_Task requirements_. In the records below, some lines hold the word "agent". Copy each of those lines.

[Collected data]
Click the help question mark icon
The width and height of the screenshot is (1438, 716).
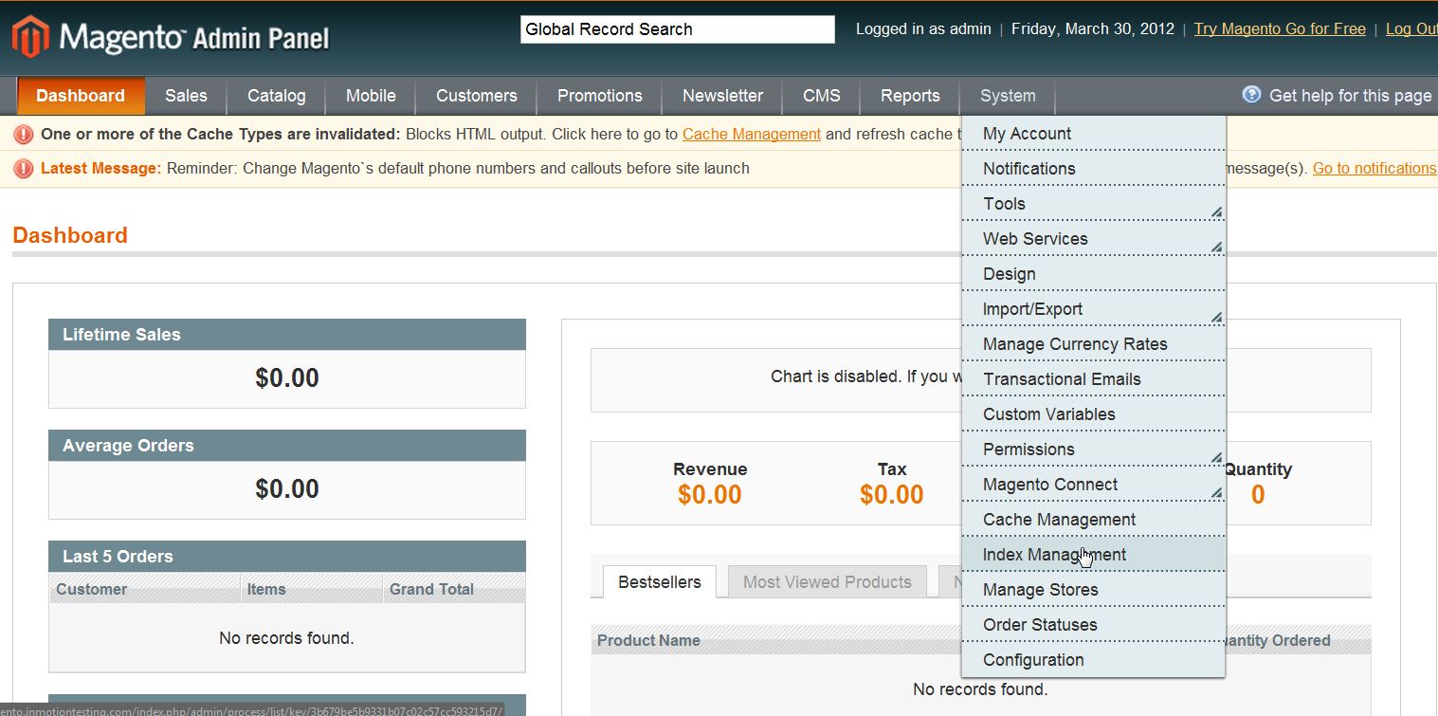(1251, 95)
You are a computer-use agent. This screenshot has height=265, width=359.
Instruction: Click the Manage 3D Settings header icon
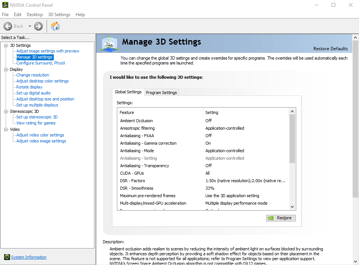(109, 43)
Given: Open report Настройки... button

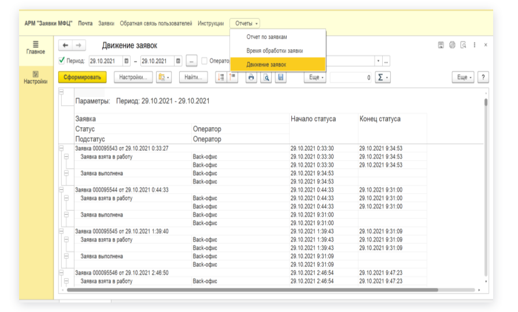Looking at the screenshot, I should point(133,77).
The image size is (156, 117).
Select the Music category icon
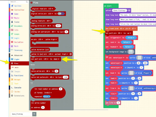click(12, 18)
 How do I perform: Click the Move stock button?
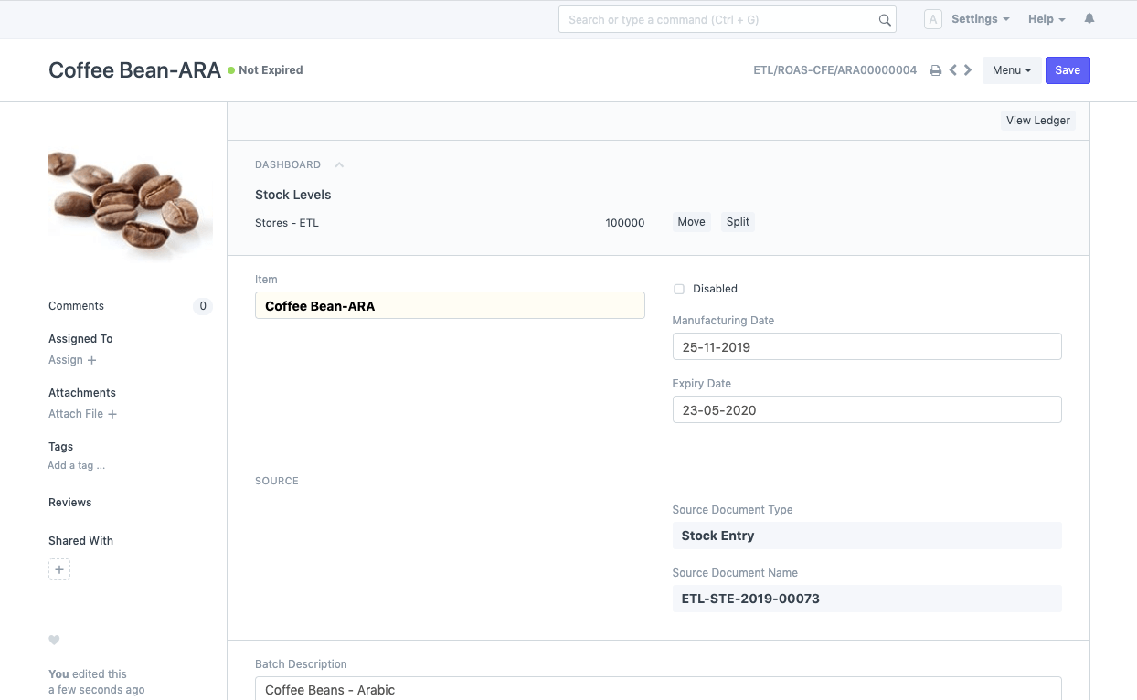point(691,222)
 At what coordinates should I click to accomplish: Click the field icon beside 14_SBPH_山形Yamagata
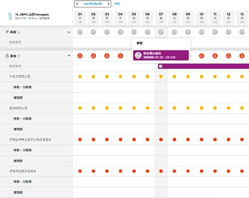10,17
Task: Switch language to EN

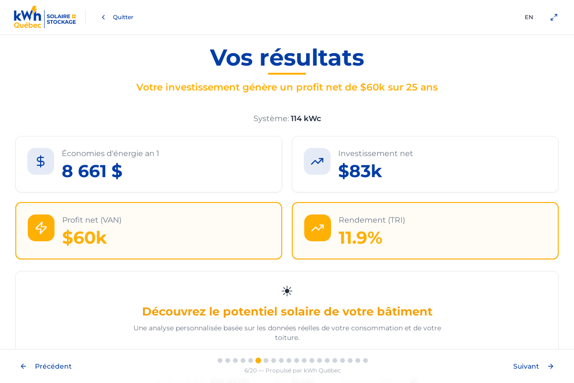Action: tap(529, 17)
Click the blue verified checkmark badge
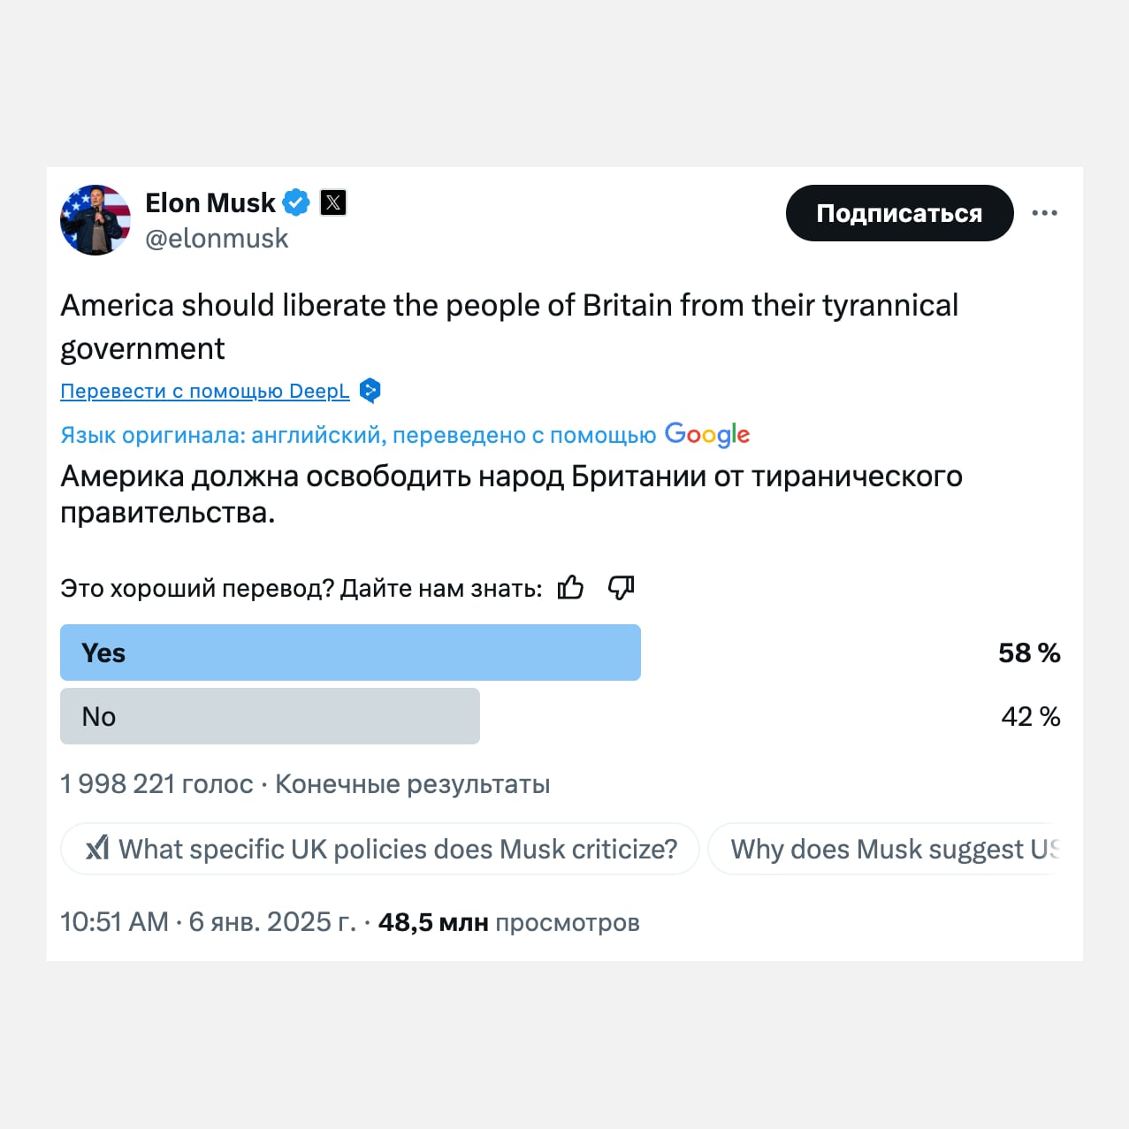Screen dimensions: 1129x1129 (x=295, y=203)
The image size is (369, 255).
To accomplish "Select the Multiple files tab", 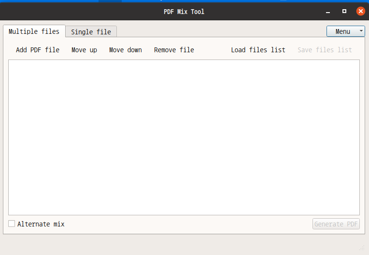I will click(34, 31).
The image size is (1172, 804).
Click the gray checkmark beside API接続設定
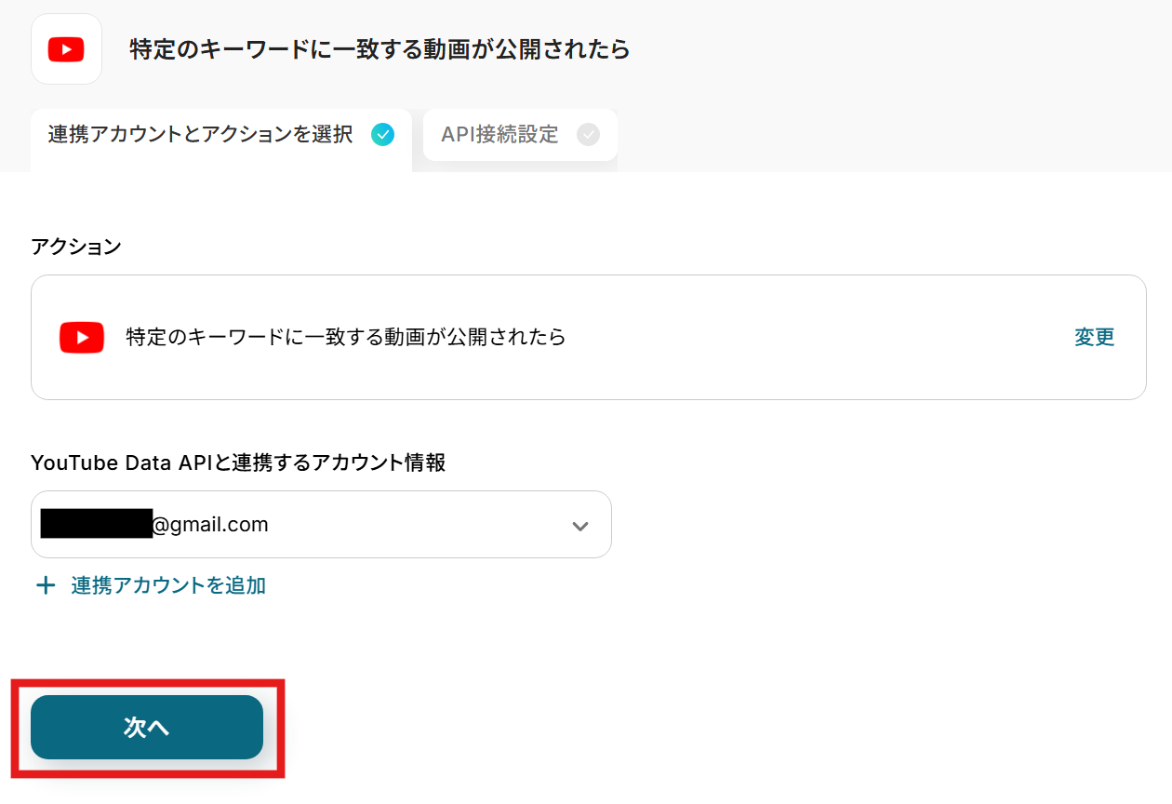click(588, 135)
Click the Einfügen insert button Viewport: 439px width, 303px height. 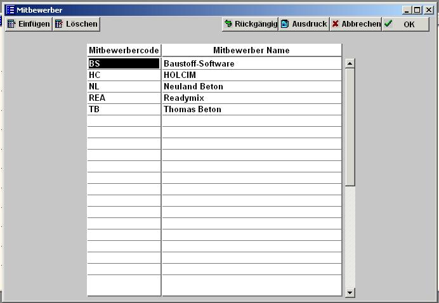(x=29, y=24)
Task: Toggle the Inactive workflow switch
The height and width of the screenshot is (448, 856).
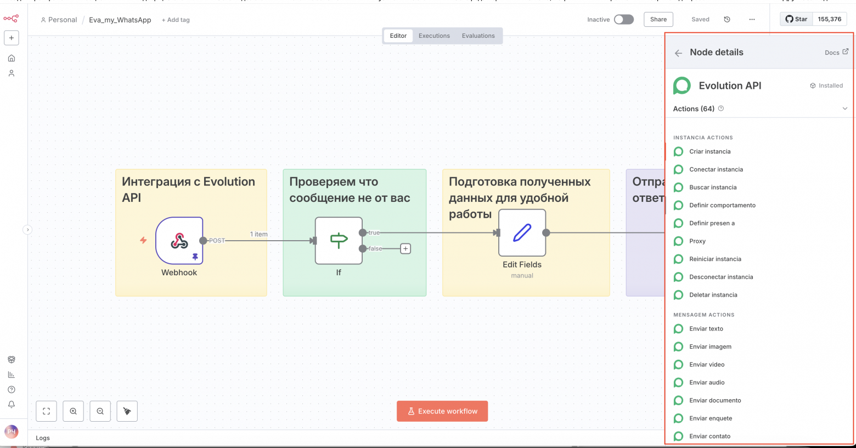Action: click(x=623, y=20)
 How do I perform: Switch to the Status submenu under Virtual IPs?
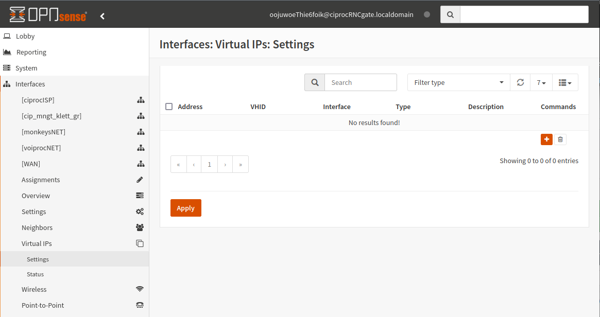click(35, 274)

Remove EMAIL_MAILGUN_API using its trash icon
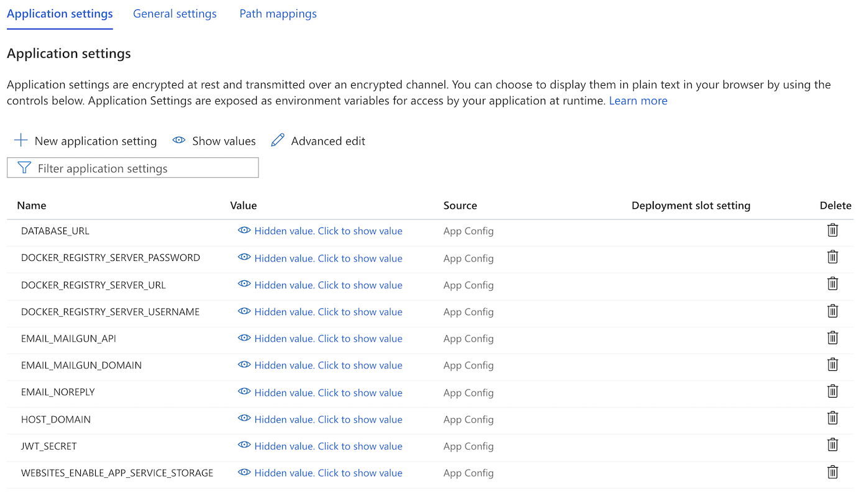point(832,338)
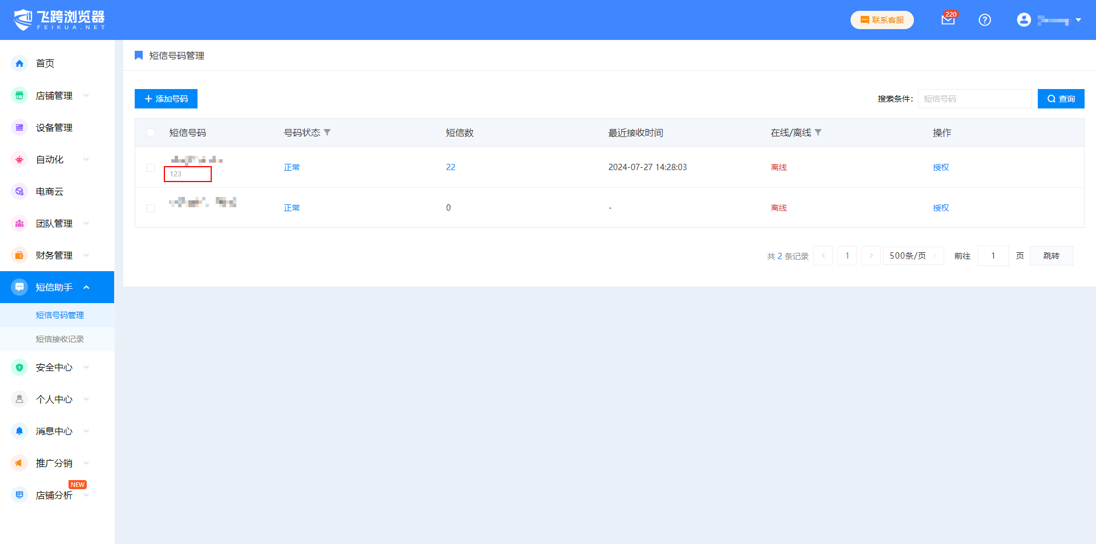
Task: Check the second row's checkbox
Action: coord(151,208)
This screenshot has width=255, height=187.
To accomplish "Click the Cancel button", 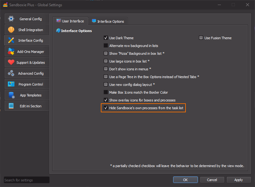I will tap(212, 180).
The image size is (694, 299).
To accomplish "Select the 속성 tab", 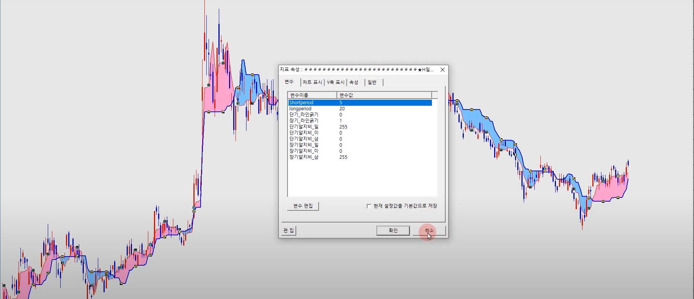I will 354,82.
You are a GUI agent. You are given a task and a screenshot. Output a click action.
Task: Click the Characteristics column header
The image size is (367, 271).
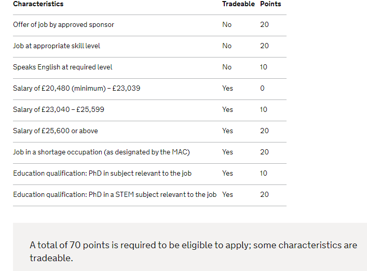38,4
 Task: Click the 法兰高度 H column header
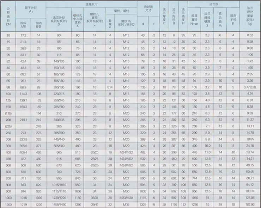coord(182,16)
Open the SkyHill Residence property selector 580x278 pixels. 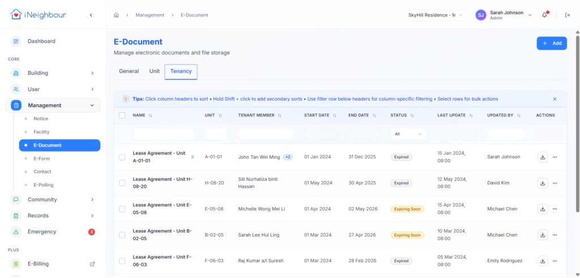[436, 15]
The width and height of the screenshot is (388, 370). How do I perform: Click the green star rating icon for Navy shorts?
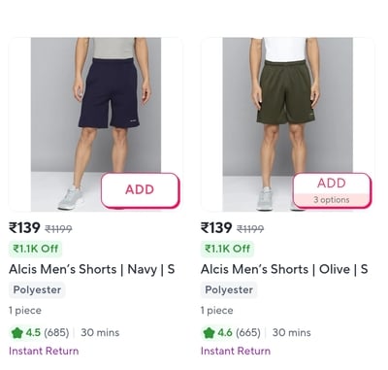(x=16, y=333)
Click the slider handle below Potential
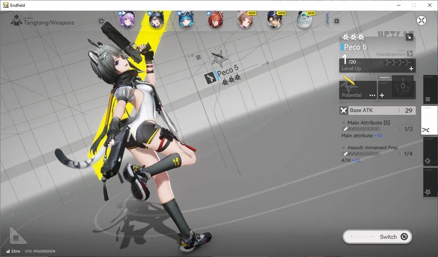This screenshot has width=438, height=257. 341,103
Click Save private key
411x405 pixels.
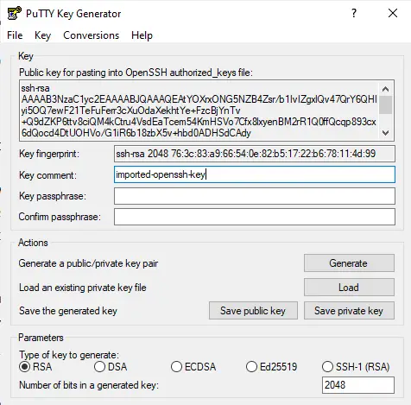349,311
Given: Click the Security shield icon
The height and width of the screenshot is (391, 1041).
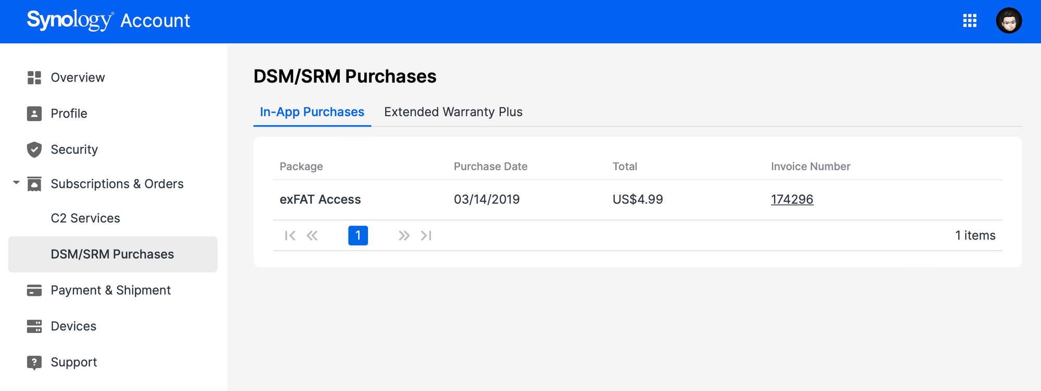Looking at the screenshot, I should 34,149.
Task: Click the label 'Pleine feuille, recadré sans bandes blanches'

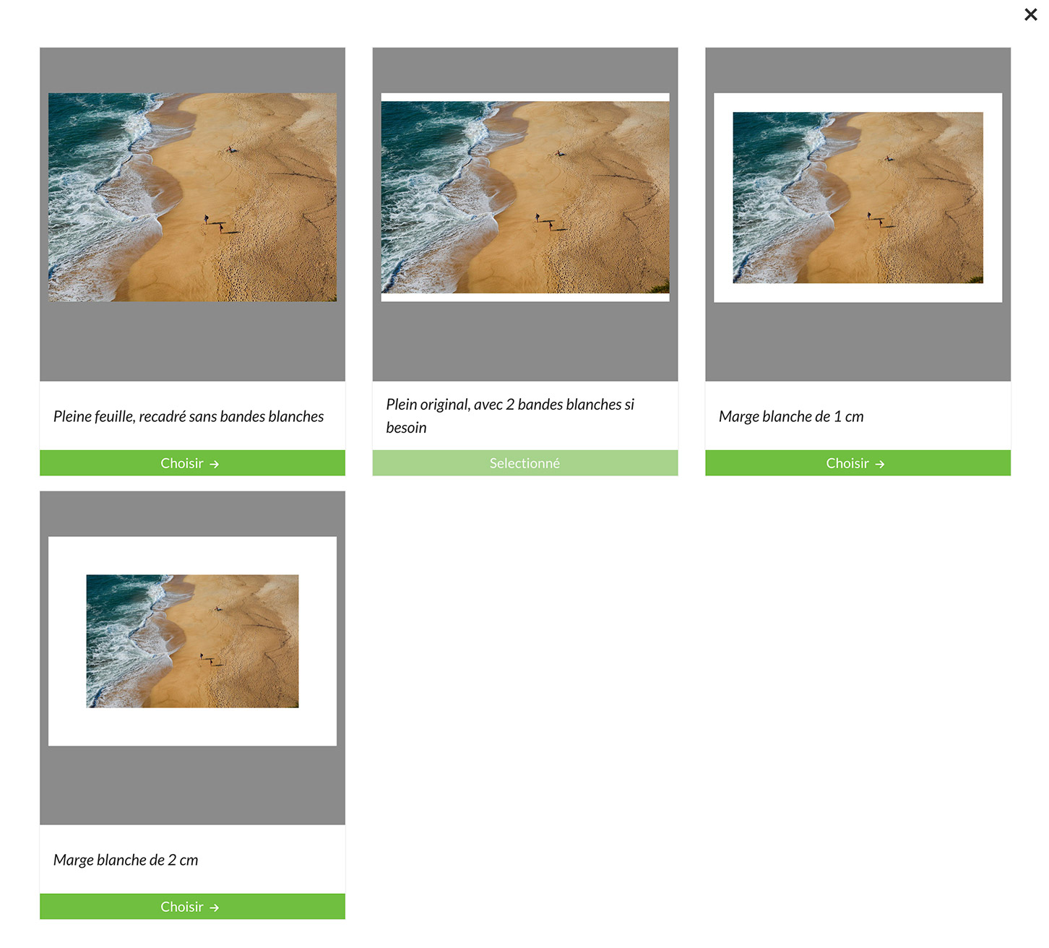Action: pyautogui.click(x=189, y=416)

_Exercise solution_.
You are a computer-use agent. This screenshot has height=265, width=359.
You are a GUI agent. You are given a task and a screenshot. Output a click action.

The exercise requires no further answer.